En la prehistoria democrática los perfiles personales de los políticos solapaban informativamente la ausencia de discurso en sus protagonistas. Sabían lo que no querían, pero no tenían la certeza (razonada y, por tanto, posible) de hacia dónde querían caminar. El voluntarismo era el componente de más peso en su mochila y la retórica emocional el papel brillante y vibrante que la envolvía. La oscuridad de la noche autoritaria daba paso a las luces de la democrática y, en su esplendor, los personajes y los partidos, tan desconocidos, ocupaban el foco mediático.
En una serie de entrevistas que publiqué en este periódico con los representantes democráticos almerienses en la primera legislatura del 77, recuerdo cómo lo que más interesaba (y le interesaba a mi director) era conocer quiénes eran Juan Antonio Gomez Angulo, Joaquín Navarro Esteban, Virtudes Castro, Jesús Durbán, Manuel Oña o Bartolomé Zamora; nombres que una mañana aparecieron en los carteles electorales acompañados por las siglas de UCD o PSOE, unos hombres y una mujer desconocidos (lo que más se sabía era la pertenencia de algunos a alguna de las familias tradicionales de la capital) a los que les unía la ilusión por adentrase en un territorio que se presentía pantanoso pero en el que iban a cultivar la cosecha esperanzada de la libertad secuestrada tras años y siglos de autoritarismo.
Treinta y seis años después los políticos continúan siendo casi tan desconocidos como antes. Muy pocos (seamos ingenuamente generosos) se saben los nombres de los doce parlamentarios andaluces, de los diez nacionales (no les pregunto por las dos senadoras de designación autonómica; saberlo sería para nota), o de los 27 diputados provinciales que nos representan. Como mucho conocemos a los que los lideran (y los incluyen como acompañantes disciplinados de candidatura) y a quienes, de verdad, mandan.
Lo que sí ha cambiado ha sido el discurso.
Más allá del argumentario semanal de frases y estrategias precocinadas, cuando hablas con ellos en un escenario de neutralidad razonante se percibe una ocupación (o preocupación) mayor por la gestión de los problemas que por la pirotecnia partidista.
Cuando Gabriel Amat o a José Luis Sánchez Teruel no juegan en el campo tribal del partidismo el tiempo que dedican en una conversación a la política de las cosas y no a las cosas de la política es notablemente mayor.

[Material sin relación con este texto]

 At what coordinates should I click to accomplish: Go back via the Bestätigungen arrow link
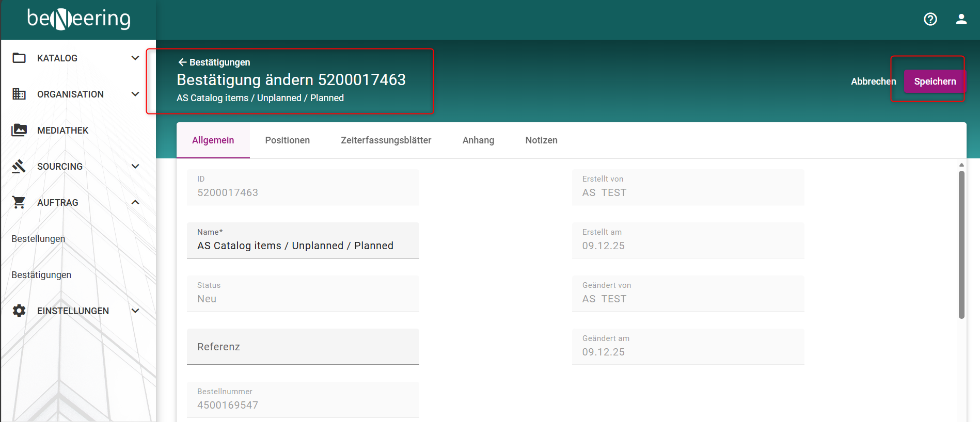(214, 62)
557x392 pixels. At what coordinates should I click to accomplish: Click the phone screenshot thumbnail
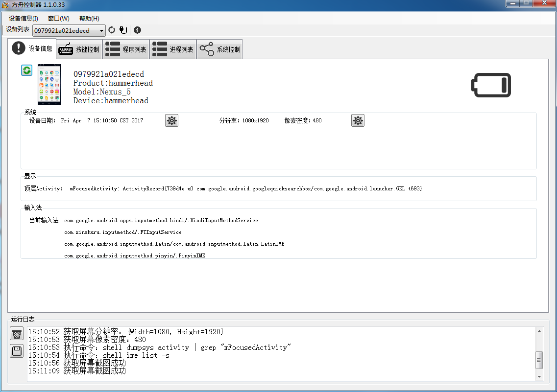[49, 85]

A Amat y a Teruel, en la cercanía, lo que les interesa es la salida de la crisis, las autovías con Málaga o del Almanzora, la balsa del Sapo, la utilización del Gas, la concentración de la oferta agraria o los desahucios. Afortunadamente no están solos. Otros les acompañan o les han acompañado en esta predilección. Charlar con Martin Soler, consejero de entonces, o con Rafael Hernando, vice portavoz nacional de ahora, suponía y supone recorrer los problemas de la provincia desde un conocimiento excelente.
Lo que ahora interesa cada vez más a los ciudadanos no es lo que pasa, sino lo que nos pasa. Los sermones incendiarios han encontrado acomodo en las trincheras de la TDT, una jaula de gatos que sirve de abrevadero para los hermanos de las cofradías de apocalípticos o integrados que cada noche piden papeleta de sitio para procesionar su fe pro o antigubernamental. (Por cierto: sólo he oído a un tertuliano decir que no sabía de muchos temas, pero del que ese día iban a hablar…tampoco. Fue Carlos Santos, el almeriense que dirigió este periódico en los mediados 80. Todavía no me he encontrado a nadie que me explique cómo son capaces de saber todos de todo).
Sólo hay que esperar que el griterío no contagie más de lo inevitable a quienes están obligados a resolver los problemas de los ciudadanos. Entre los políticos almerienses existe en los últimos meses la tentación por abandonarse al ruido. Ojalá no caigan en ella y se preocupen de la política de las cosas y no de las cosas de la política.